## Task objective
The reply should contain all of the data below, word for word.

===== Task data =====

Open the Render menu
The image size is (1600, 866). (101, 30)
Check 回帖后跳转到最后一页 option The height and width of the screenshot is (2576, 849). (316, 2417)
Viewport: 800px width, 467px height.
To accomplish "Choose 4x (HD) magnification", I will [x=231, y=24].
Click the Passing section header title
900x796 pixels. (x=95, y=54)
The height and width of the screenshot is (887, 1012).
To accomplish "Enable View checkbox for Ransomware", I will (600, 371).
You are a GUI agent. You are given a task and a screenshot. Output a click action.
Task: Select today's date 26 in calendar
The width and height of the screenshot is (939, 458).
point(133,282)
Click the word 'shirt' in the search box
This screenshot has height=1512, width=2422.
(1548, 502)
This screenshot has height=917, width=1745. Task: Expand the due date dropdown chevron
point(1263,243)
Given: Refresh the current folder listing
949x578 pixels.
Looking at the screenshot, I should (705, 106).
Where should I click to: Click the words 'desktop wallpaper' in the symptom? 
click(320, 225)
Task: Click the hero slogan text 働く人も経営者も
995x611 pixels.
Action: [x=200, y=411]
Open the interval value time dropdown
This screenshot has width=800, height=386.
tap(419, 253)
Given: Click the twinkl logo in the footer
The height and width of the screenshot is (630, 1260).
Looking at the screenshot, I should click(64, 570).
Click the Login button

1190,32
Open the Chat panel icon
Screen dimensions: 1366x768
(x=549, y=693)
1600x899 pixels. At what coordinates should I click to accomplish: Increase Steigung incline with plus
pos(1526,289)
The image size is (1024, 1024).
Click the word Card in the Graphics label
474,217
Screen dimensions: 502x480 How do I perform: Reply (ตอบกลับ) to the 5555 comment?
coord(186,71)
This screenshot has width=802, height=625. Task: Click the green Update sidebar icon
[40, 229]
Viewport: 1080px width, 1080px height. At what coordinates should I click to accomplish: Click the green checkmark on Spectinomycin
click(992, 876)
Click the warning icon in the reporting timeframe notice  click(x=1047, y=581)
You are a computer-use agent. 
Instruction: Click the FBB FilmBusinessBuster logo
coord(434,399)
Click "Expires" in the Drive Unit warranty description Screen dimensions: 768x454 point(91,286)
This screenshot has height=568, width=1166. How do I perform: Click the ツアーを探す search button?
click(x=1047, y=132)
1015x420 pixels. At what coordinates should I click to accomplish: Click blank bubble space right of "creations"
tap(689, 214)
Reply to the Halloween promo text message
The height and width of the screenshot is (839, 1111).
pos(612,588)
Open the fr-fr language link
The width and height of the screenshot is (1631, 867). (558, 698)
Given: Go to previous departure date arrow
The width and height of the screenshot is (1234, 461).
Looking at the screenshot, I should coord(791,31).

=====

## Answer below
Open the Render menu
The image size is (1600, 866). (101, 30)
Check 回帖后跳转到最后一页 option The height and width of the screenshot is (2576, 849). (316, 2417)
Viewport: 800px width, 467px height.
To accomplish "Choose 4x (HD) magnification", I will [x=231, y=24].
Click the Passing section header title
900x796 pixels. (x=95, y=54)
The height and width of the screenshot is (887, 1012).
To accomplish "Enable View checkbox for Ransomware", I will (600, 371).
You are a GUI agent. You are given a task and a screenshot. Output a click action.
Task: Select today's date 26 in calendar
The width and height of the screenshot is (939, 458).
point(133,282)
Click the word 'shirt' in the search box
This screenshot has height=1512, width=2422.
(1548, 502)
This screenshot has height=917, width=1745. Task: Expand the due date dropdown chevron
point(1263,243)
Given: Refresh the current folder listing
949x578 pixels.
Looking at the screenshot, I should (705, 106).
Where should I click to: Click the words 'desktop wallpaper' in the symptom? 
click(320, 225)
Task: Click the hero slogan text 働く人も経営者も
995x611 pixels.
Action: [x=200, y=411]
Open the interval value time dropdown
This screenshot has width=800, height=386.
tap(419, 253)
Given: Click the twinkl logo in the footer
The height and width of the screenshot is (630, 1260).
Looking at the screenshot, I should click(64, 570).
Click the Login button

1190,32
Open the Chat panel icon
Screen dimensions: 1366x768
(x=549, y=693)
1600x899 pixels. At what coordinates should I click to accomplish: Increase Steigung incline with plus
pos(1526,289)
The image size is (1024, 1024).
Click the word Card in the Graphics label
474,217
Screen dimensions: 502x480 How do I perform: Reply (ตอบกลับ) to the 5555 comment?
coord(186,71)
This screenshot has width=802, height=625. Task: Click the green Update sidebar icon
[40, 229]
Viewport: 1080px width, 1080px height. At what coordinates should I click to accomplish: Click the green checkmark on Spectinomycin
click(992, 876)
Click the warning icon in the reporting timeframe notice  click(x=1047, y=581)
You are a computer-use agent. 
Instruction: Click the FBB FilmBusinessBuster logo
coord(434,399)
Click "Expires" in the Drive Unit warranty description Screen dimensions: 768x454 point(91,286)
This screenshot has height=568, width=1166. How do I perform: Click the ツアーを探す search button?
click(x=1047, y=132)
1015x420 pixels. At what coordinates should I click to accomplish: Click blank bubble space right of "creations"
tap(689, 214)
Reply to the Halloween promo text message
The height and width of the screenshot is (839, 1111).
pos(612,588)
Open the fr-fr language link
The width and height of the screenshot is (1631, 867). (558, 698)
Given: Go to previous departure date arrow
The width and height of the screenshot is (1234, 461).
Looking at the screenshot, I should coord(791,31).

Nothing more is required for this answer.